棺が祠へ還り、祭も終わりが近付いたようだ。最後に花火が上がるのを、私はルーと噴水広場の端のベンチに座り待っていた。


Γどうした?」


ルーが、私に飲み物を渡して聞いてきた。


Γ元気ないようだな。まだ頭痛がするか?」


座る私の前にかがみ、ルーが頬を撫でる。


Γううん。大丈夫よ。祭終わっちゃうね。なんだか淋しいね。」


笑おうとしたら違う表情になりそうで、私はルーの視線を避けて俯いた。


Γ……ミヤコ。そろそろ帰らないか?」

Γえ、花火は?」

Γ違う。俺の家にだ。

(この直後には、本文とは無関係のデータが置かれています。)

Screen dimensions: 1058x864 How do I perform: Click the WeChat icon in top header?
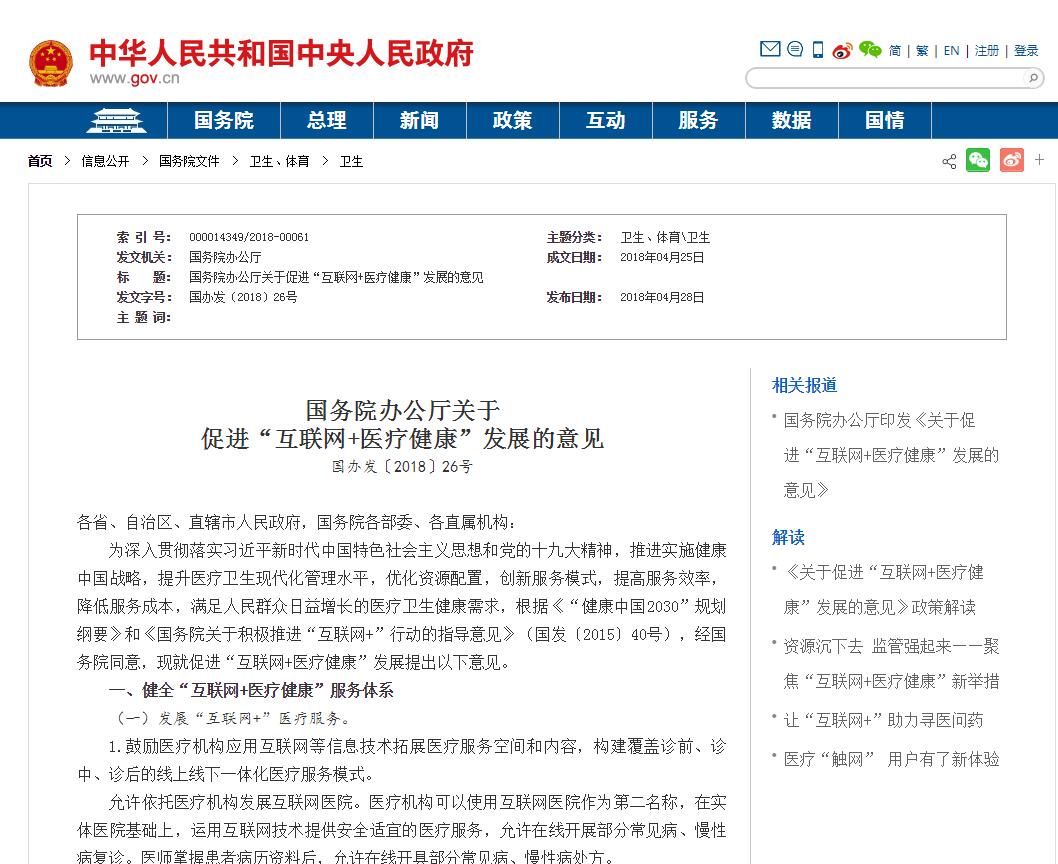click(x=870, y=50)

」


すっと立ち上がり、ルーはじっと私を見つめてくる。


Γミヤコ、俺はお前と…」

Γルー、教えて欲しいの」


卑怯な私はわざと遮った。


Γ何だ?」


不満そうな彼の声に、急に心臓が跳ねる。

言わないといけない。遅かれ早かれ、彼を思うなら言うべきことだ。


飲み物のカップをぎゅっと握り、私は顔を上げた。


Γ……ルーは、いつか私が死んでも、その後の人生を笑って生きてくれる?……幸せでいてくれる?」


ぴくっと、ルーが体を小さく揺らした。

しばらく黙ってから、私の頭の上に声がぽつんと落ちた。


Γ……笑えない。幸せでいられるわけないだろ。」


その絞り出すような言葉に、私は唇を噛んだ。

私はルーを苦しめない。シノールのようには、させない。

それならどうしたらいいか、私はずっと考えていた。未来のあなたを守りたいから、今のあなたを私は傷つける。